Differential inhibitory potencies of non-steroidal antiinflammatory drugs on smooth muscle prostanoid synthesis

In isolated rat aorta and urinary bladder, indomethacin inhibited the synthesis of the prostaglandins (PG) PGI₂, PGE₂, PGF_2α and TXA₂ equipotently when PG synthesis was stimulated with excitatory receptor agonists (noradrenaline and carbochol), fluoride (a G protein activator), phorbol ester (a protein kinase C (PKC) activator) and calcium ionophore A23187 (a creator of artificial calcium channels). However, there was a marked right shift (30 fold) in the indomethacin concentration-inhibition curves when PG synthesis was stimulated by arachidonate (PG substrate) and trauma (freeze fracturing and sonication). Although less potent than indomethacin, the NSAIDs tiaprofenic acid and ibuprofen showed a similar disparity between the IC₅₀s with the same PG stimulators.
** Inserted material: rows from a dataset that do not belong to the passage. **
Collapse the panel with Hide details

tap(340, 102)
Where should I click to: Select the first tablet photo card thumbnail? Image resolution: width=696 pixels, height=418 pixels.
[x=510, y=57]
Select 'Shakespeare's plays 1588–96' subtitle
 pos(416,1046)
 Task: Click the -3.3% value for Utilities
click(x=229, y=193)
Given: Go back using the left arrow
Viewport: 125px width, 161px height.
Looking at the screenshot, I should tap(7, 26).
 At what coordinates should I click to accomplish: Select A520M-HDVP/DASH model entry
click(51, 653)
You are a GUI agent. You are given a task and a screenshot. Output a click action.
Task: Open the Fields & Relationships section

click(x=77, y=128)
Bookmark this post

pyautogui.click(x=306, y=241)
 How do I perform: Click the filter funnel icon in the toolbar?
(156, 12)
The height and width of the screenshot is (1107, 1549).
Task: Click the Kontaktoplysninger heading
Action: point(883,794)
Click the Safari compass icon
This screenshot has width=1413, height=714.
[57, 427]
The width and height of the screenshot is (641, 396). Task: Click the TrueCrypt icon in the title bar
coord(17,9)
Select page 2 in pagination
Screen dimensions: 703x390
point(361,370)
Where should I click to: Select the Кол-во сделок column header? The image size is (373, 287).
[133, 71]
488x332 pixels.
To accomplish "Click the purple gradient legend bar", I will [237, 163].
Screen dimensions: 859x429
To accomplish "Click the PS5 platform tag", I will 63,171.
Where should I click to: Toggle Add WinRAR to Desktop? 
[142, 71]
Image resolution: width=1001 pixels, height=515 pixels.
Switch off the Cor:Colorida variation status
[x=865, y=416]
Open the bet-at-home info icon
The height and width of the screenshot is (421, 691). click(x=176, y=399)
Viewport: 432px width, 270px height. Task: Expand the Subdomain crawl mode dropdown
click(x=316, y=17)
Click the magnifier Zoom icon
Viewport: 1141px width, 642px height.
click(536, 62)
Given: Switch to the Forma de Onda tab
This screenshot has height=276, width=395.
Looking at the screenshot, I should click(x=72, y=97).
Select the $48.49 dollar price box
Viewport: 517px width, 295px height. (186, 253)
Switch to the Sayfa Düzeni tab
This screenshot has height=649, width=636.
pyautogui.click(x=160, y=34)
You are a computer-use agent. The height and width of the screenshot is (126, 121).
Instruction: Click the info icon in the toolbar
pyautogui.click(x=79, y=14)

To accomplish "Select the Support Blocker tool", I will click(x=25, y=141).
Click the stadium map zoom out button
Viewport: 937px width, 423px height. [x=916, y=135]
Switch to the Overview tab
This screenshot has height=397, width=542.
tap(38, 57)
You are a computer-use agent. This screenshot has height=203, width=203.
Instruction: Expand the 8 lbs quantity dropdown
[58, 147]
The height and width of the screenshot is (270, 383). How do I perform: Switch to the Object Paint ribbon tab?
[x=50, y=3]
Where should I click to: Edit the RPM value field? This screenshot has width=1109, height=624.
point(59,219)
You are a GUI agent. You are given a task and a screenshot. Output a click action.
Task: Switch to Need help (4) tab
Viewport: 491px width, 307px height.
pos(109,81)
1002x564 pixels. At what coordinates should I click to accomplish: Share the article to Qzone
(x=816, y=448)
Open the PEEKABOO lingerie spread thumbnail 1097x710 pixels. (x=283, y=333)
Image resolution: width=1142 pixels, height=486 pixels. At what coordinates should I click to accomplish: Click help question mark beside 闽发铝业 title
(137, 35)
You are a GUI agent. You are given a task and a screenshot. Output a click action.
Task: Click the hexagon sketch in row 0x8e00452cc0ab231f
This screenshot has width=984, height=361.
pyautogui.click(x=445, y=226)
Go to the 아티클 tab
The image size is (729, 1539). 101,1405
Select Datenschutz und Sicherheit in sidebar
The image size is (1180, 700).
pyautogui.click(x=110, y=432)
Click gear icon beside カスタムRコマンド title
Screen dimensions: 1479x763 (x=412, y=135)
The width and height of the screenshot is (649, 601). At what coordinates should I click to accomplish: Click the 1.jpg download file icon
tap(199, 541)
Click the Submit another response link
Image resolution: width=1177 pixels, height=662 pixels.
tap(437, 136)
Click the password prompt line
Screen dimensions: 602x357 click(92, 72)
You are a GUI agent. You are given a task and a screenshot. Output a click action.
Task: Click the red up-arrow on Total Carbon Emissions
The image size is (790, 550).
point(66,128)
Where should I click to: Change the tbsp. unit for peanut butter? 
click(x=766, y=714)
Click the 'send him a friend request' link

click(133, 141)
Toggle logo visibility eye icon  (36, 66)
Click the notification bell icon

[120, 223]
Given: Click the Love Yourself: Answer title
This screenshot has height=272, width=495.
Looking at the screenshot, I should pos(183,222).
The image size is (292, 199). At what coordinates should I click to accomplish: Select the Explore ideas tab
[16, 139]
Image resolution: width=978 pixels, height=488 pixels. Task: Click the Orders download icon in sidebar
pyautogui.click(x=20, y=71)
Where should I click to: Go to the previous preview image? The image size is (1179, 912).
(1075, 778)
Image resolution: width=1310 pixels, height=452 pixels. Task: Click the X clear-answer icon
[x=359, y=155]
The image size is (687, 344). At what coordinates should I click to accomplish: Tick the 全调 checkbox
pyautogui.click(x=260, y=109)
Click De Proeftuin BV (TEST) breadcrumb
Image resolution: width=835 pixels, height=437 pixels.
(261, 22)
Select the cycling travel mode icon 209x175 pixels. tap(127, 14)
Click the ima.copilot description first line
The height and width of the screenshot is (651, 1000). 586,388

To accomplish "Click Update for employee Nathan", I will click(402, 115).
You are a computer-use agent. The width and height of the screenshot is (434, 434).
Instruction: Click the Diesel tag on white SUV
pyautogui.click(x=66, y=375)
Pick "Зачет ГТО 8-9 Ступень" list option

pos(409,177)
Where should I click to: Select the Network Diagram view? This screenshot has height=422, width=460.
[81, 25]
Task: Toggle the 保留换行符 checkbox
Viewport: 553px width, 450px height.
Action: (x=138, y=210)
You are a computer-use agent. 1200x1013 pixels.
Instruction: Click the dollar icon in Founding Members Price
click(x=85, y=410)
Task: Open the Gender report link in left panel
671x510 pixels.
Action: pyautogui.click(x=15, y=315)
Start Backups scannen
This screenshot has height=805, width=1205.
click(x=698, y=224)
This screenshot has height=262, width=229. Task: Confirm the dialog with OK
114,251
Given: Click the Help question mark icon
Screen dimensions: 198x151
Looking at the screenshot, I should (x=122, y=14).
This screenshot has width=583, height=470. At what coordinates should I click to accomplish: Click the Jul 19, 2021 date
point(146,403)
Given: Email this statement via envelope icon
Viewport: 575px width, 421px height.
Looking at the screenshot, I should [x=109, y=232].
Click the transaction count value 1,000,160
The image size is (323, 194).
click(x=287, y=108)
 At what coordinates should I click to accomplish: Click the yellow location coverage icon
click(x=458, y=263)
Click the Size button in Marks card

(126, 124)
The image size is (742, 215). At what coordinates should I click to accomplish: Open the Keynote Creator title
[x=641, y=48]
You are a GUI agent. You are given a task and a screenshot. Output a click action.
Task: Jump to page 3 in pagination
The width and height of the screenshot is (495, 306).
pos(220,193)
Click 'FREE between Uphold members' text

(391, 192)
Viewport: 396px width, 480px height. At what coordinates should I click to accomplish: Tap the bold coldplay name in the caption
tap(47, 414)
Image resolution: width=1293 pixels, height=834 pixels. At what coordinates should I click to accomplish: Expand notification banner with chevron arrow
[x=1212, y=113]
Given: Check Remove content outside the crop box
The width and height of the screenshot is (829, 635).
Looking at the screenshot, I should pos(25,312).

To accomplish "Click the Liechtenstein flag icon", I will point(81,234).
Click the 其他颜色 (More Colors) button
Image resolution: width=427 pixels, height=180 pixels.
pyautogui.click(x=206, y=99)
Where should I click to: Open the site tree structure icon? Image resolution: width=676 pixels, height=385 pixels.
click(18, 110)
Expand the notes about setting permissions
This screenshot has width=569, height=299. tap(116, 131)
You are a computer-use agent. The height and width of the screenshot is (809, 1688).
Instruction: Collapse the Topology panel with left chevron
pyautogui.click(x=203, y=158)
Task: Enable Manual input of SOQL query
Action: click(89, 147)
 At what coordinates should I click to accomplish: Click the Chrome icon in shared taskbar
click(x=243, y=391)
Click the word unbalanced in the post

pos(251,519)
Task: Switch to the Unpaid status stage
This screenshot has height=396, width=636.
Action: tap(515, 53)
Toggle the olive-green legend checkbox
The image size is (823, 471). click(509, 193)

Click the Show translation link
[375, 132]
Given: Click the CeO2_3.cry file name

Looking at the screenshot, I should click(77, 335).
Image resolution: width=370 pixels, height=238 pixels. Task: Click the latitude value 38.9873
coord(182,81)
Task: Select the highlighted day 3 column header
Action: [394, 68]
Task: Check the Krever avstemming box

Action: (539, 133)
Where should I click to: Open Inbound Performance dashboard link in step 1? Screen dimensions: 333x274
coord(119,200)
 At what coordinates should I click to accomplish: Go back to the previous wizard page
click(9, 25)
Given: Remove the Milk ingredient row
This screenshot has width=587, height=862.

Since PG synthesis stimulated by receptor agonists, fluoride, phorbol ester and A23187 is dependent on calcium channel activation whereas trauma and arachidonate-stimulated PG synthesis bypass calcium channel activation, these data indicate that NSAIDs inhibit not only cyclooxygenase but also (and more potently) the mobilisation of Ca²⁺ linked to PG synthesis in these tissues.